Thursday, 1 April 2010

April Jobs on the Allotment

Vegetables
  • Sow onions, beet and winter cabbage outdoors.
  • Sow your first carrots.
  • Finish planting of late potatoes and earth up earlies.
  • If frost is forecast, protect tender young early potato shoots. Earth them up or cover with newspaper, net curtain or horticultural fleece overnight.
  • At the end of the month plant cauliflowers.
  • Start successional sowing of peas, beans, lettuce, courgettes, squash, sweetcorn, outdoor tomatoes, leeks, Brussels sprouts, sprouting brocolli, kale, calabrese, cauliflowers, radish and tender herbs such as coriander and basil.
  • Plant Jerusalem artichoke tubers.
  • Plant asparagus crowns.
  • Plant out onions sown from seed earlier in the spring.
  • Pot up tomato seedlings when they develop true leaves above the more rounded seed leaves.
  • Support your peas!

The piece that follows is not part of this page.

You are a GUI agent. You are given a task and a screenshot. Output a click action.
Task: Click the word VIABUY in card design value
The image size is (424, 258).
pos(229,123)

Peas sown last year or earlier this year need to be supported by either pea netting or twiggy sticks.
  • Prepare runner bean supports, this will save you time later in the year.
  • Shade seedlings in the greenhouse or on windowsill on sunny days. Tender young seedlings can quickly wilt and die.
  • Continue to prick out seedlings before they become straggly.
  • Dig in overwintered green manures,  3-4 weeks before you want to use the ground, or before the plants start to become tough, or begin to flower. Using a sharp spade, turn the plants back into the soil, chopping them up as you go.
Fruit
  • There's still time to feed fruit, hungry feeders such as blackcurrants, plums, cherries, pears and cooking apples can all be fed with sulphate of ammonia.
  • Ventilate strawberries under cloches and add straw manure.
  •  Spray peaches with water to help fruit set.
  •  Cut back newly planted raspberries. 
  •  Keep an eye out for pests.
General care
  • Support pea plants with sticks, twigs, green support mesh, or wire netting.
  • Thin out rows of seedlings as soon as they are large enough to be handled.
  • Protect early outdoor sowings from frost with fleece and polythene.
  • Continue to force chicory and seakale.
  • Dig up selected chicory roots, pot them up, and position them in a dark warm place (10-13°C; 50-55°F), with an upturned pot over them.
  • Prepare runner bean supports and trenches for sowing (in May) or planting out (in June).